After traversing this immense span of time, comprising the whole Natural History of Biological Life on Earth, we must penetrate to the "last hour of the last day of the last year of the 20th century" before we can model what we presume to label "History." The legendary Sack of Troy chronicled in the Iliad of Homer, and the Exodus of Moses out of Egypt, may have been approximately contemporaneous events around the year -1200; or "23:06:40, 31 December 1999" for our model. The 6th century B.C. is remarkable in Human History for having hosted the persons of Confucius, Buddha, Zoroaster, Lao Tzu, the Hebrew Prophets, and the Classical Greek Poets, Philosophers and Artists - "between 23:16:40 and 23:18:20 the last day of 1999." The great division of historical time between "B.C." and "A.D." falls in our model at "26 minutes, 40 seconds into the final hour of the final day." The Western Roman Empire came to an end in the year 476; or "34 minutes, 36 seconds after the hour." The Norman Conquest of Britain is dated to the Battle of Hastings in 1066; at "23:44:26." Columbus "discovered" the Western Hemisphere in 1492 (although there were numerous people on the Planet who already knew of its existence); at "23:51:32." The American Declaration of Independence of 1776 was signed "224 seconds ago" at "23:56:16." And the fabled and legendary "20th Century," in which so much of Human History has occurred with rapidly mounting cascades of Human events, occupies the "final 100 seconds," or "one minute and 40 seconds" of our model's allotment of "compressed time."

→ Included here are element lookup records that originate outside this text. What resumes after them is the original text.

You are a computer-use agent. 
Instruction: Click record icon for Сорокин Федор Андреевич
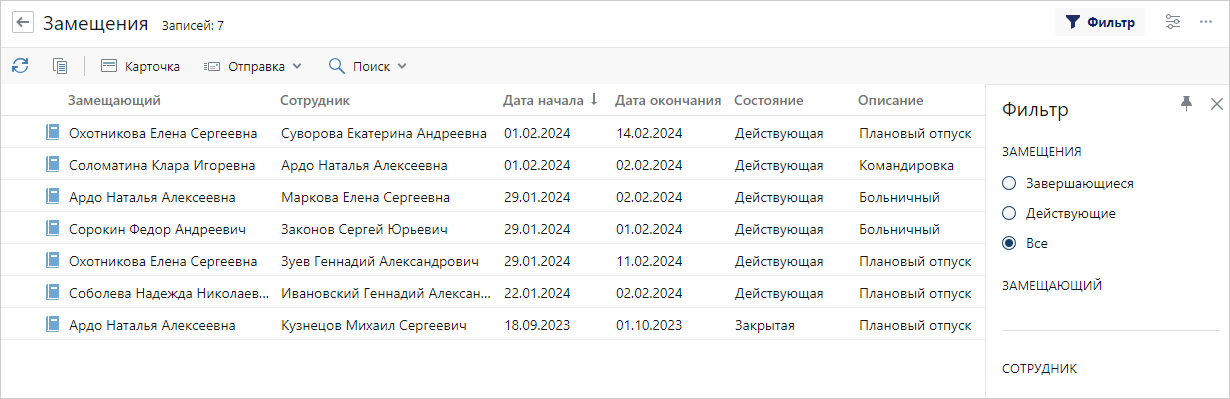pyautogui.click(x=53, y=229)
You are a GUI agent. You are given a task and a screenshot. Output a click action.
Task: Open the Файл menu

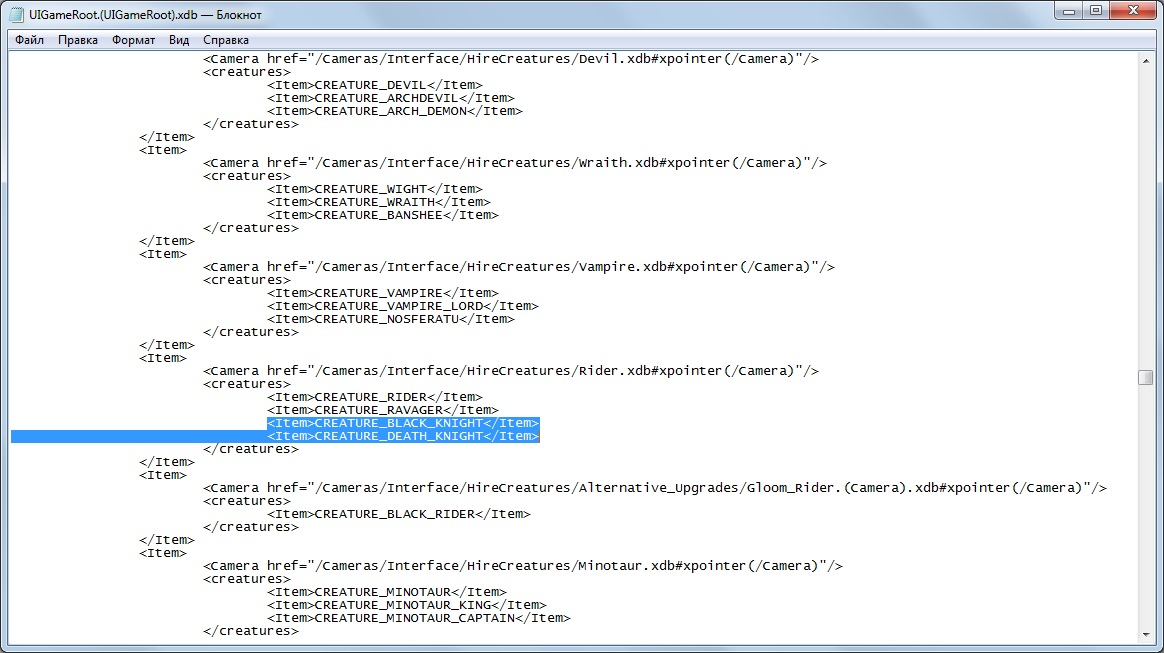pos(29,40)
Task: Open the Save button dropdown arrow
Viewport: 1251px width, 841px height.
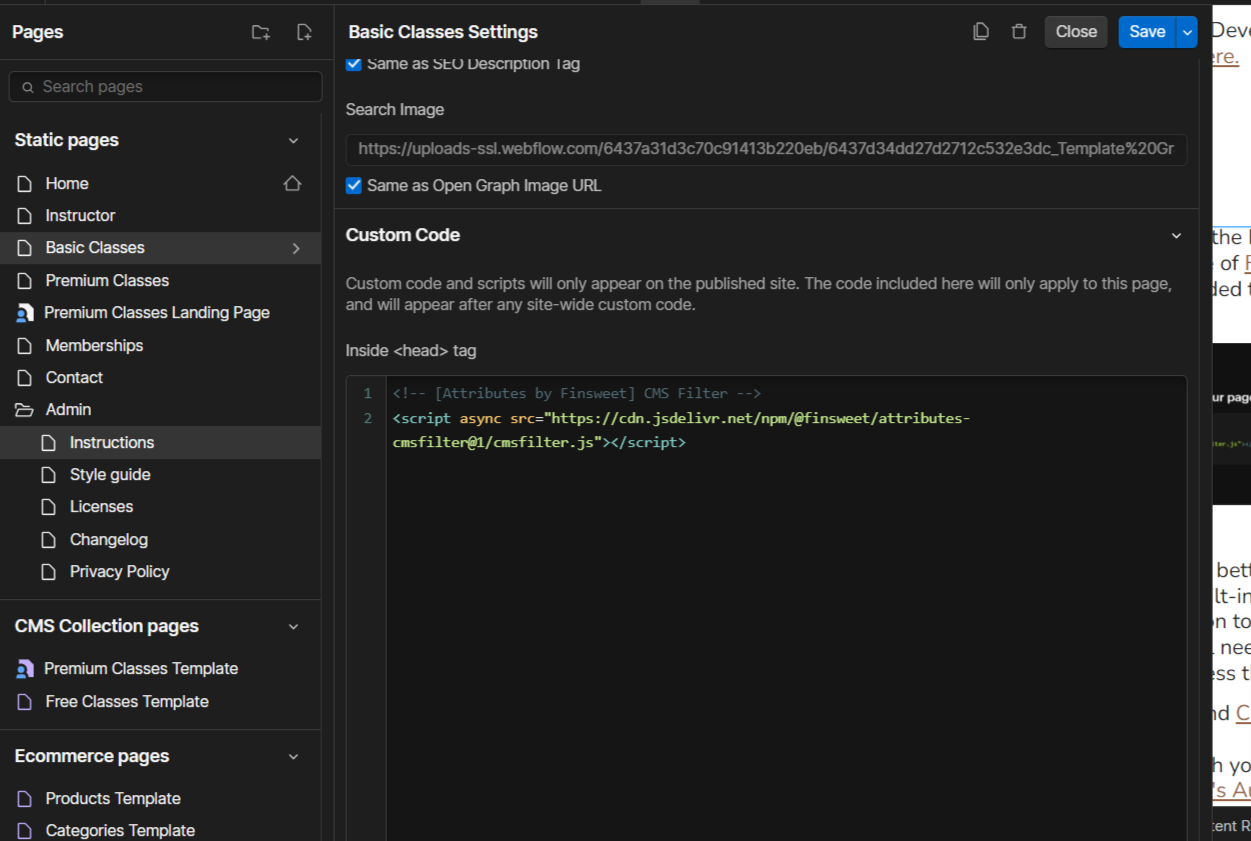Action: tap(1187, 32)
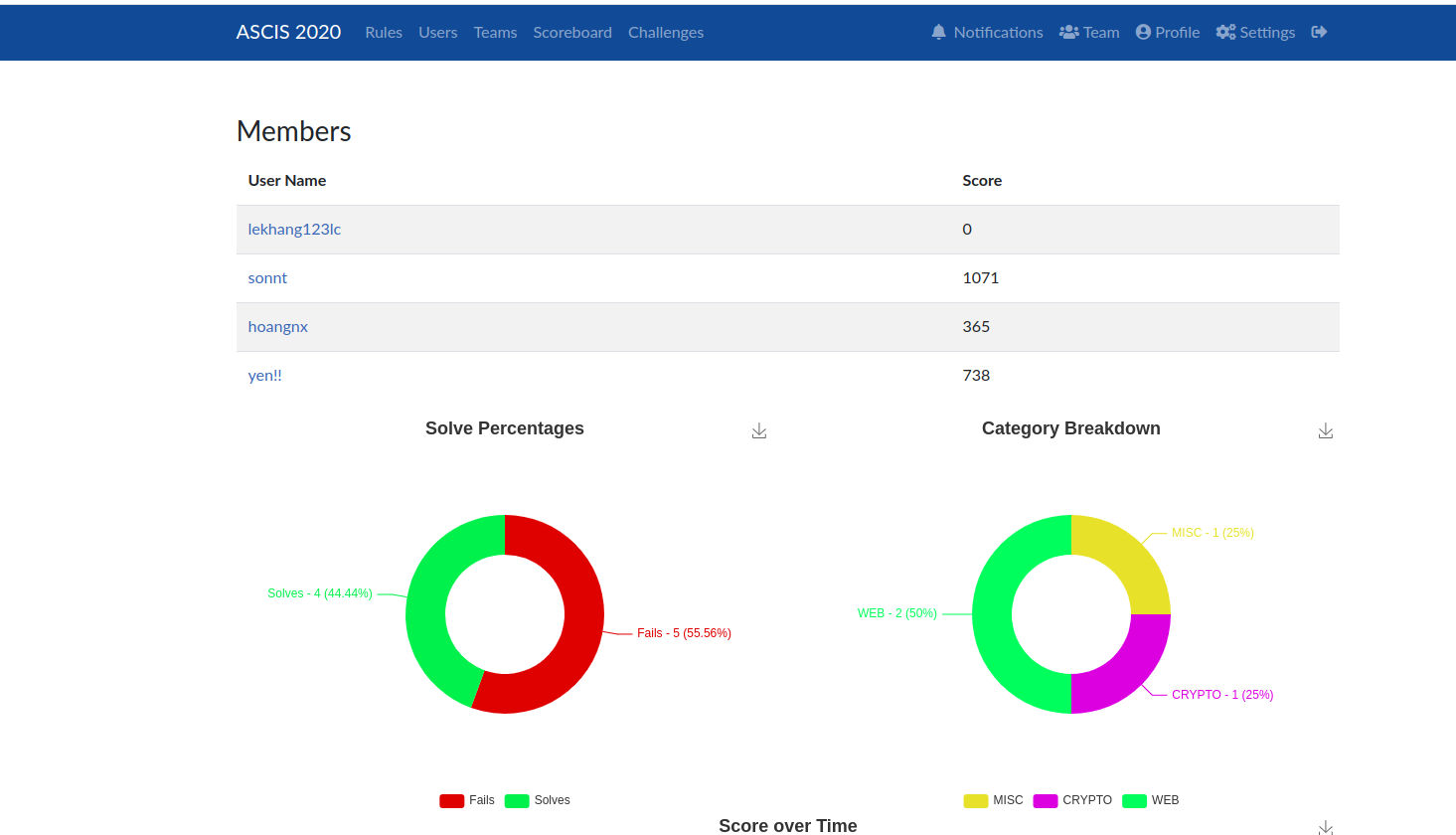This screenshot has height=835, width=1456.
Task: Toggle CRYPTO category in legend
Action: 1072,800
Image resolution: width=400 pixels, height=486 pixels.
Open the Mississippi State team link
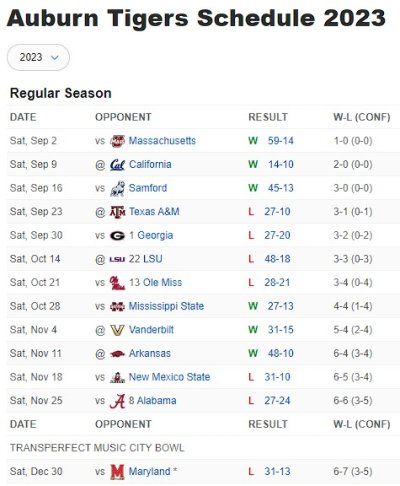point(166,306)
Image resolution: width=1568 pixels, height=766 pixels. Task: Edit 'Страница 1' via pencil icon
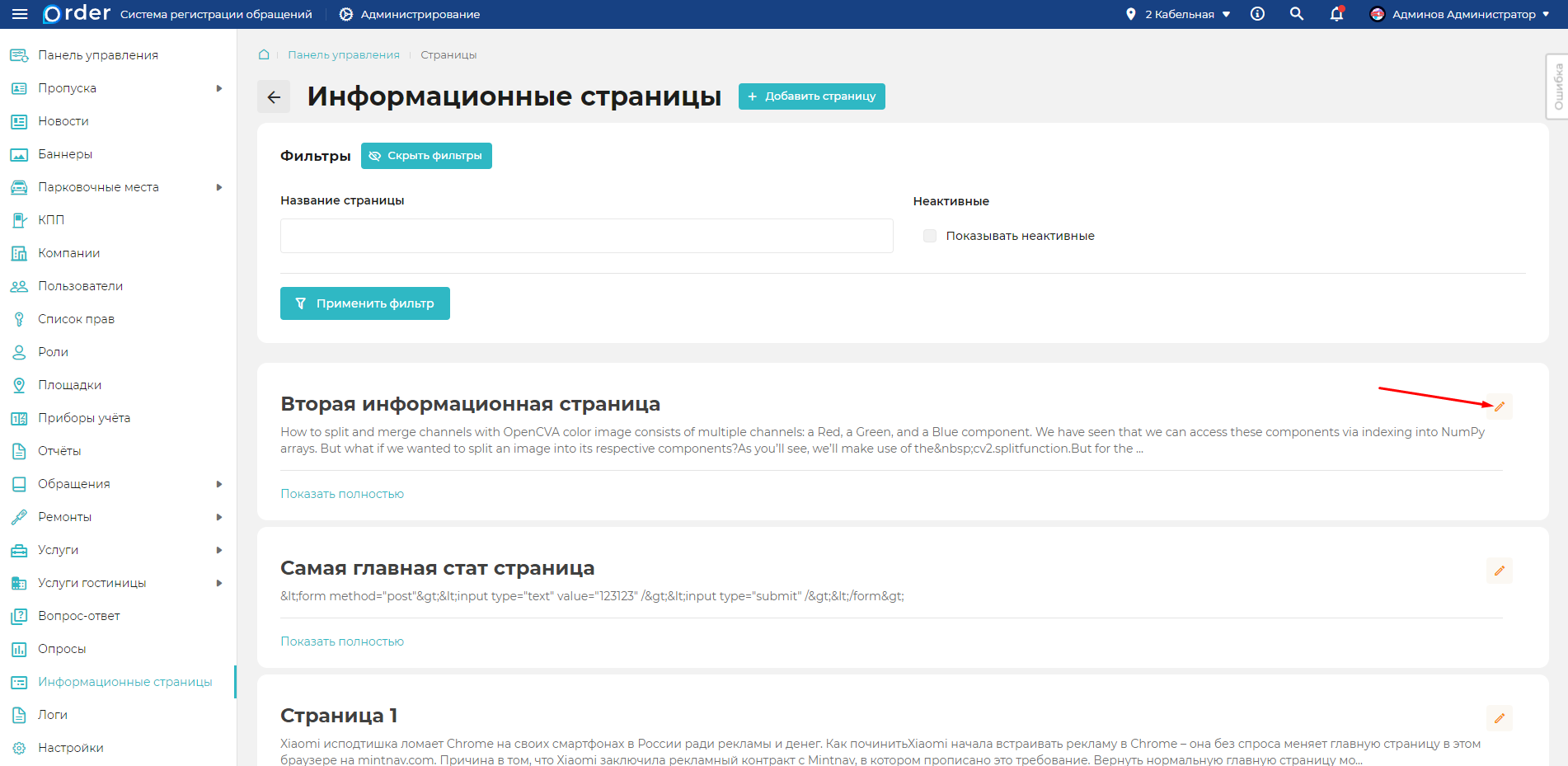[x=1500, y=718]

Such are the proportions of Earthly "time." It is evident we place a disproportionate emphasis upon the thinnest oil slick, so to speak, floating at the top of a column of "time" that delves deep into our disremembered past. It is also clear that we exist now; and existing, have never, ever "non-existed," either during or before the period delineated above. If we cannot remember the events of our interminable past, nevertheless we experienced them, for we cannot have avoided them in the impossible state of "non-existence." We were "here," somehow, some way, which we may or may not be able to imagine; and our accumulated experience combines in what we find ourselves to be today. This is food for thought, is it not?

To round out this little excursion, I am now going to share with you a poem which speaks to these issues, and appeals to me on numerous levels. It's somewhat long, but I think you will enjoy it, particularly if you've maintained your interest this far in the preceding discussion. I believe the poem to be in the public domain.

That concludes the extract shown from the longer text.